GraphToxin: Reconstructing Full Unlearned Graphs from Graph Unlearning
This work addresses a critical privacy vulnerability in graph unlearning systems, which is essential for compliance with data protection regulations like 'the right to be forgotten', but it is incremental as it builds on existing unlearning methods by exposing their weaknesses.
The authors tackled the problem of graph unlearning being vulnerable to reconstruction attacks, and they introduced GraphToxin, a novel attack that successfully recovers deleted individual information, personal links, and sensitive content from connections, demonstrating its effectiveness in both white-box and black-box settings.

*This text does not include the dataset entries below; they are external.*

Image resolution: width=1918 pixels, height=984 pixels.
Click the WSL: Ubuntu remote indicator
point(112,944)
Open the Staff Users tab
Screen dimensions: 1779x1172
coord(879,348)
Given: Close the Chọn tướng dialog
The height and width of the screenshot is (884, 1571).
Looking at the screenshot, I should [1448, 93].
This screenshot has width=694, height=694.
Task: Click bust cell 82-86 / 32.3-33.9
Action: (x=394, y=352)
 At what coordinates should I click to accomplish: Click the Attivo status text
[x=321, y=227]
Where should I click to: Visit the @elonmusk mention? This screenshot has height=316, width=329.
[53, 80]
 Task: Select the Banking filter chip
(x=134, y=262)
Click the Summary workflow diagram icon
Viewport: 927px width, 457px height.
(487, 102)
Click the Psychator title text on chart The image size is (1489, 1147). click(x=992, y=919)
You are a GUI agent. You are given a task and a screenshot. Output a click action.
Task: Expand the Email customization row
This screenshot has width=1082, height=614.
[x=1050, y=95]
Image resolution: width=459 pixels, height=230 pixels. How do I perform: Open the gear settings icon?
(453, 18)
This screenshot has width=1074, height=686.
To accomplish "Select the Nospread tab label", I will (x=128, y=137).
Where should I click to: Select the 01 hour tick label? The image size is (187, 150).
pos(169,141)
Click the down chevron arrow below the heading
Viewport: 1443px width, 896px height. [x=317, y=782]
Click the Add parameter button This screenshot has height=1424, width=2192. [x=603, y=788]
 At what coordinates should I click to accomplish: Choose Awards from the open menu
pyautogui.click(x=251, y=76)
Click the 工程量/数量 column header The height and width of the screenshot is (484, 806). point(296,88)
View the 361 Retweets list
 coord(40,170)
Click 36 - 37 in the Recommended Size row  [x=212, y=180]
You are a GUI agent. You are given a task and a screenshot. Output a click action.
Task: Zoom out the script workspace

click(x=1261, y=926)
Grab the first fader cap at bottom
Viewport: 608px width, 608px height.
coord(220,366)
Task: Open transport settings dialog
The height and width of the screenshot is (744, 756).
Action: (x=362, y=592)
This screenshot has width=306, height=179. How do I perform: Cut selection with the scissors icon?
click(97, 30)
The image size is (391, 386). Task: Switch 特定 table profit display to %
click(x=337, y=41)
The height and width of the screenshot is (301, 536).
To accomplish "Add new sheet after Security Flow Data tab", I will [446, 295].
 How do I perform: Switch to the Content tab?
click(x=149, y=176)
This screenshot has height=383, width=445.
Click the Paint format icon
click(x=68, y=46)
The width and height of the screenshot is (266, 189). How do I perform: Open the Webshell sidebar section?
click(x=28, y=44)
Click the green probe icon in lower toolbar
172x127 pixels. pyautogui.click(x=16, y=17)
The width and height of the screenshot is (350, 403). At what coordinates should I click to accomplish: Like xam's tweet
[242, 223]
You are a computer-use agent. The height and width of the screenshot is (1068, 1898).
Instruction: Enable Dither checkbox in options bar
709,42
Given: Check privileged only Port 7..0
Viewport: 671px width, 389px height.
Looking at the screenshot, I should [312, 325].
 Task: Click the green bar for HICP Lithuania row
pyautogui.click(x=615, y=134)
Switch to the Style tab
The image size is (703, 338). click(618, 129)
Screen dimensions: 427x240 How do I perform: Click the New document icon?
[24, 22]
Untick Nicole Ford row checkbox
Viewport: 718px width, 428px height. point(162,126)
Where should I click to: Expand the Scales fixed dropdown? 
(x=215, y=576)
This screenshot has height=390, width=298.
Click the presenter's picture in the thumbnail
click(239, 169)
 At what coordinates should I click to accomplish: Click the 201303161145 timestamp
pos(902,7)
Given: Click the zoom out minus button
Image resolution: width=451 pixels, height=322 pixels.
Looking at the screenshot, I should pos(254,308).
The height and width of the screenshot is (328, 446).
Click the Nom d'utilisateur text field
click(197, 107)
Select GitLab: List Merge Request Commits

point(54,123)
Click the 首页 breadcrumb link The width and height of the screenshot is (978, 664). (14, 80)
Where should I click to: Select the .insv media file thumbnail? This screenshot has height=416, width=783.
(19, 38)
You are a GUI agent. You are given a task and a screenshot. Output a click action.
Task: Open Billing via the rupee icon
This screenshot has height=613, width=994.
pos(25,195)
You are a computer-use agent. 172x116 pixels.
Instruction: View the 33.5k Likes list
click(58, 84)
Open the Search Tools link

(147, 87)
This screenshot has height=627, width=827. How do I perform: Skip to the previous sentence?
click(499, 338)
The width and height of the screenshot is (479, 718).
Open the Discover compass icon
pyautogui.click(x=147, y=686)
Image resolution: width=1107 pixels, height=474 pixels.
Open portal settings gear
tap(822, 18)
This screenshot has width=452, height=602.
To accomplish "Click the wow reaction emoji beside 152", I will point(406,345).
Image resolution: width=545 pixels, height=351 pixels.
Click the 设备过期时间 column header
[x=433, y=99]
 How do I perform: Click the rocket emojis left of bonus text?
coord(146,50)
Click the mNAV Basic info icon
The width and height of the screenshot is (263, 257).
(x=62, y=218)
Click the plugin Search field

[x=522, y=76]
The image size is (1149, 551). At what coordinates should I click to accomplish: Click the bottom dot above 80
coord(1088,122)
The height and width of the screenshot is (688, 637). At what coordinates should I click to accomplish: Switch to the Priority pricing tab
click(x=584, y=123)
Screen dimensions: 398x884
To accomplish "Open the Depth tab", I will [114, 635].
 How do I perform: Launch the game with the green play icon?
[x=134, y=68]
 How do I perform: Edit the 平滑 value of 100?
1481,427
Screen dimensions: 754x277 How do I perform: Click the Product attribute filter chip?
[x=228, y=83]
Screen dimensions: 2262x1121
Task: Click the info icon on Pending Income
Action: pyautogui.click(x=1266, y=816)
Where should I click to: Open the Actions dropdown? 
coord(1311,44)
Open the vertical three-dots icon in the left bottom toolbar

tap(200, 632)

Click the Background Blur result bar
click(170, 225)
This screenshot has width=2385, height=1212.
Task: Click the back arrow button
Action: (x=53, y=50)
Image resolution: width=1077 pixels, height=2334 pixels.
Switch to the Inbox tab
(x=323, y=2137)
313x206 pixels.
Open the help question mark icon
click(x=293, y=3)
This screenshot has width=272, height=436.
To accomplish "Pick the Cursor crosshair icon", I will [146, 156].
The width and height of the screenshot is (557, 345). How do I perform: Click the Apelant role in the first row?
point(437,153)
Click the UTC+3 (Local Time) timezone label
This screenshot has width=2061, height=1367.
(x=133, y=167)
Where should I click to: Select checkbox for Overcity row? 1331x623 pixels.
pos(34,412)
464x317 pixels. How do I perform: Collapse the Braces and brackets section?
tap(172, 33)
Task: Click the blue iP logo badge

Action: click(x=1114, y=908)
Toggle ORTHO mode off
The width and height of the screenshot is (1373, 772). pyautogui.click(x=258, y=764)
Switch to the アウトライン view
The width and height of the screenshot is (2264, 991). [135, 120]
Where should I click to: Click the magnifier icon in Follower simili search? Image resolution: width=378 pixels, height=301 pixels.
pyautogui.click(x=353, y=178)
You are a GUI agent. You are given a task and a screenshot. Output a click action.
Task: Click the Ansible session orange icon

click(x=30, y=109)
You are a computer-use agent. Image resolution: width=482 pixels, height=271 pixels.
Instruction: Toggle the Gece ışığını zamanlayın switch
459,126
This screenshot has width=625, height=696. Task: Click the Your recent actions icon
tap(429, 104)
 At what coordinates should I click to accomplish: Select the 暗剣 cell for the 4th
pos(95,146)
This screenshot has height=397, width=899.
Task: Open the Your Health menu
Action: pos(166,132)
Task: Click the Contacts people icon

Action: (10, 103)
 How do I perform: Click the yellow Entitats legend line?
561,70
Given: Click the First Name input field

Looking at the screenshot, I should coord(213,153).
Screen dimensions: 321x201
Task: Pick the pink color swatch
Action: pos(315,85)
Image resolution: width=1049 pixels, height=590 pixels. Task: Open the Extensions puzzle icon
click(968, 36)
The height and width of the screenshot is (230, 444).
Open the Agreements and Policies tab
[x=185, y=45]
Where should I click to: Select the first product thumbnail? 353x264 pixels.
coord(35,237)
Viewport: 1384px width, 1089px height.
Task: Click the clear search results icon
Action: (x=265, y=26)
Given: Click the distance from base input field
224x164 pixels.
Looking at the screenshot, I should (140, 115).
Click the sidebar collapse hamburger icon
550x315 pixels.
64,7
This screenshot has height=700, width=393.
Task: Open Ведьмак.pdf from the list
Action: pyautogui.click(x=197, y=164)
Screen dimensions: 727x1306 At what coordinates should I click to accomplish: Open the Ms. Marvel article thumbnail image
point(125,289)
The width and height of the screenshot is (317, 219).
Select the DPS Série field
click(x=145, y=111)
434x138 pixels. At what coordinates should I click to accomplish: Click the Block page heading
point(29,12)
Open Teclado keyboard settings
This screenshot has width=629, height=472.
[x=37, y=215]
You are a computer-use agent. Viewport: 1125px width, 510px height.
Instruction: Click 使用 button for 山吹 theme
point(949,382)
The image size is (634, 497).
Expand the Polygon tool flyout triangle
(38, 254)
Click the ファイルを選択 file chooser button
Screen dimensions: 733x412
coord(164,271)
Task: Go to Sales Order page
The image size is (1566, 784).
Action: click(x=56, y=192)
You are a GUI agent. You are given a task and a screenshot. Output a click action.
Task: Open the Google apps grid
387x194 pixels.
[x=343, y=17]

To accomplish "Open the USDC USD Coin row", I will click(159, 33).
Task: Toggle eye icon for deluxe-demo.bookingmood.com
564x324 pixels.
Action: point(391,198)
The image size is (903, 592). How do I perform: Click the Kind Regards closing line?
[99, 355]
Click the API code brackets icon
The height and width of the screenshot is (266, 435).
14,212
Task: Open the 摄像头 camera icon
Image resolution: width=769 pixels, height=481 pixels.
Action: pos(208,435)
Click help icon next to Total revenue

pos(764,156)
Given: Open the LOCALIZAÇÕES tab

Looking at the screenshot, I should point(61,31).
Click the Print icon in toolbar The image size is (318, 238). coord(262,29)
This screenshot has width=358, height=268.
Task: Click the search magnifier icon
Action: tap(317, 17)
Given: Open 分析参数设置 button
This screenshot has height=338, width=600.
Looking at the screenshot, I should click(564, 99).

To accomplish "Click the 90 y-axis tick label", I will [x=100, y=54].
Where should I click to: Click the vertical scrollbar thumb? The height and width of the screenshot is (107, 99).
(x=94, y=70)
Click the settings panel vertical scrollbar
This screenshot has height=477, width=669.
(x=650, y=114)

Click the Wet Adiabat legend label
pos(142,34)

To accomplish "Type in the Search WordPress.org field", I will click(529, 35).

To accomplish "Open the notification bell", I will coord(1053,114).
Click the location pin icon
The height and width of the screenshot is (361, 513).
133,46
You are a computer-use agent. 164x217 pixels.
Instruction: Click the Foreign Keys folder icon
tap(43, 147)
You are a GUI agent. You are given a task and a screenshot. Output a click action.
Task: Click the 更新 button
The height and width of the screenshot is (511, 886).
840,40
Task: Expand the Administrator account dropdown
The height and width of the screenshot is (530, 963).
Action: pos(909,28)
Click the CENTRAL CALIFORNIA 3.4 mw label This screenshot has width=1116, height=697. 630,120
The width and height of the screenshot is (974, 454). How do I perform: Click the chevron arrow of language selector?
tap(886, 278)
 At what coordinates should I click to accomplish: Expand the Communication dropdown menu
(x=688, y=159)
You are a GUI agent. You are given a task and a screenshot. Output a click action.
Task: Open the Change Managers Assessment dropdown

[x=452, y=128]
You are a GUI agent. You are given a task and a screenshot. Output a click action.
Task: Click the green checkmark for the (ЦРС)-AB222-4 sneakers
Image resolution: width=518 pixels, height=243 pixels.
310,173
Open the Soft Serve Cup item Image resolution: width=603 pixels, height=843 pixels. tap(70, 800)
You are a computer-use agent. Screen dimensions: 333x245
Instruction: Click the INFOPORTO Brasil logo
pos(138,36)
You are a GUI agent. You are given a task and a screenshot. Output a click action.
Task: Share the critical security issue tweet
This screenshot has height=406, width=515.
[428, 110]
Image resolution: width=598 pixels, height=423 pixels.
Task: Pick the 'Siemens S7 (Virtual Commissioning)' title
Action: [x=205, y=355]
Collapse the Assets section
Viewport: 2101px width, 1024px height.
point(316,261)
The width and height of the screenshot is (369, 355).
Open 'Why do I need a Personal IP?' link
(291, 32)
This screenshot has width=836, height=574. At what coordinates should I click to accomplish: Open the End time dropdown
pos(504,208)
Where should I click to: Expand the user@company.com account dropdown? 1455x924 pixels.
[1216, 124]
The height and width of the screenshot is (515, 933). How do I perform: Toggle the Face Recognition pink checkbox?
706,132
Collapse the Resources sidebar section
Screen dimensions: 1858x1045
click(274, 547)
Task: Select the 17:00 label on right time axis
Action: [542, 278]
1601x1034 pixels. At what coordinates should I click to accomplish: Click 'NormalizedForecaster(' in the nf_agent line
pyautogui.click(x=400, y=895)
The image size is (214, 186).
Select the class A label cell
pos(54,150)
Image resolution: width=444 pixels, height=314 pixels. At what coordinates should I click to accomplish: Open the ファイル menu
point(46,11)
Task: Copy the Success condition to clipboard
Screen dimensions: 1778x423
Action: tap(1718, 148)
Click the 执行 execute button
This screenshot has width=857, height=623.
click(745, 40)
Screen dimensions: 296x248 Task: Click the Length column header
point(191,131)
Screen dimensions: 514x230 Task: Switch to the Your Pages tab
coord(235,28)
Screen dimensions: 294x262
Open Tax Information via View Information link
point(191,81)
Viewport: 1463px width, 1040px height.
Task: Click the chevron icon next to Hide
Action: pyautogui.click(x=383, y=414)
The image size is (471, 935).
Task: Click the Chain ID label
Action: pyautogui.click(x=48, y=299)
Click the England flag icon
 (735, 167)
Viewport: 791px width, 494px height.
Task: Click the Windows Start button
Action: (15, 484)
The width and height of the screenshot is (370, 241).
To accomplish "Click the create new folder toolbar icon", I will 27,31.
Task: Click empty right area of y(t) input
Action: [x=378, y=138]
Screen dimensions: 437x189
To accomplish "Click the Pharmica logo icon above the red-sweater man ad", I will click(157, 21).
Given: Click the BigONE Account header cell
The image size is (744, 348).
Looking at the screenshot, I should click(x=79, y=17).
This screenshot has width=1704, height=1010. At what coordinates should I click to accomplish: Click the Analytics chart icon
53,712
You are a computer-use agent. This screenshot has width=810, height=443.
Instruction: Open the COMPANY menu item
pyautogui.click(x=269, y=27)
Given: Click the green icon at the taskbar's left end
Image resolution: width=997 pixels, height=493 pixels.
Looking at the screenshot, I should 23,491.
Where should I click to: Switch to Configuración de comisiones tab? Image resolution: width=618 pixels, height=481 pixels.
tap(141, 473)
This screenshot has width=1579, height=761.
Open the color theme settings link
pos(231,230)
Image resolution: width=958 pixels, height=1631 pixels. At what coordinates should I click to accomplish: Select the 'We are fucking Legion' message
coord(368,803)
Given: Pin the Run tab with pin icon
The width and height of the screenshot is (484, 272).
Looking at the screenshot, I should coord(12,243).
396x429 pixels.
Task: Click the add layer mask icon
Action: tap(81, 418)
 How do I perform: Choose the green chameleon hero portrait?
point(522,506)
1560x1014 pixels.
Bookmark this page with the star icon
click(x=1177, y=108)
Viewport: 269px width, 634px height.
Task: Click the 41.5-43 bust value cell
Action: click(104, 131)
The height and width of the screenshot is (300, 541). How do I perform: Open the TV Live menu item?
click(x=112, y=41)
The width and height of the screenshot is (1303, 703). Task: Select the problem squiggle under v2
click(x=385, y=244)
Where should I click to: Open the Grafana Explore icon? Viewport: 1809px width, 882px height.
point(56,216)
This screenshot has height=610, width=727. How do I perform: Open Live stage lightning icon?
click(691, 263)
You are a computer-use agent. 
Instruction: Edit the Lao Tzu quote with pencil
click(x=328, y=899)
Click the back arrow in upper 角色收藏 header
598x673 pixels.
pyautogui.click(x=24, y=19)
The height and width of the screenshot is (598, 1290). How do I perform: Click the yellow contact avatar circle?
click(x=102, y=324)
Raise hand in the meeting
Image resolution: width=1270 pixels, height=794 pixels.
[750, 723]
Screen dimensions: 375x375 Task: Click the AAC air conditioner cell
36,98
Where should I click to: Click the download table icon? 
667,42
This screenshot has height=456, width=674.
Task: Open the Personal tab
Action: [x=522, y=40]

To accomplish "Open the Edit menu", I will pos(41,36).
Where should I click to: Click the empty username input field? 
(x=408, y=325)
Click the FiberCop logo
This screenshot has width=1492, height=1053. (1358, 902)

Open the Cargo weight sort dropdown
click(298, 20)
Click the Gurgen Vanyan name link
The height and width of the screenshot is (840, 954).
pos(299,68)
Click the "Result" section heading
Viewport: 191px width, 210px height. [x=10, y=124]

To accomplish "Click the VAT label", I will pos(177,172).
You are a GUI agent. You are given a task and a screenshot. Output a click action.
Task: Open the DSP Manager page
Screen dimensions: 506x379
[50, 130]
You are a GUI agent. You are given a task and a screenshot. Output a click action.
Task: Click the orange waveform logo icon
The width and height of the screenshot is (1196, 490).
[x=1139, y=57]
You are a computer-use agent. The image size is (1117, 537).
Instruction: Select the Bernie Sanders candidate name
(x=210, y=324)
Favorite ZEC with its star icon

Graph unlearning has emerged as a promising solution for complying with "the right to be forgotten" regulations by enabling the removal of sensitive information upon request. However, this solution is not foolproof. The involvement of multiple parties creates new attack surfaces, and residual traces of deleted data can still remain in the unlearned graph neural networks. These vulnerabilities can be exploited by attackers to recover the supposedly erased samples, thereby undermining the inherent functionality of graph unlearning. In this work, we propose GraphToxin, the first graph reconstruction attack against graph unlearning. Specifically, we introduce a novel curvature matching module to provide a fine-grained guidance for full unlearned graph recovery. We demonstrate that GraphToxin can successfully subvert the regulatory guarantees expected from graph unlearning - it can recover not only a deleted individual's information and personal links but also sensitive content from their connections, thereby posing substantially more detrimental threats. Furthermore, we extend GraphToxin to multiple node removals under both white-box and black-box setting. We highlight the necessity of a worst-case analysis and propose a comprehensive evaluation framework to systematically assess the attack performance under both random and worst-case node removals. This provides a more robust and realistic measure of the vulnerability of graph unlearning methods to graph reconstruction attacks. Our extensive experiments demonstrate the effectiveness and flexibility of GraphToxin. Notably, we show that existing defense mechanisms are largely ineffective against this attack and, in some cases, can even amplify its performance. Given the severe privacy risks posed by GraphToxin, our work underscores the urgent need for the development of more effective and robust defense strategies against this attack.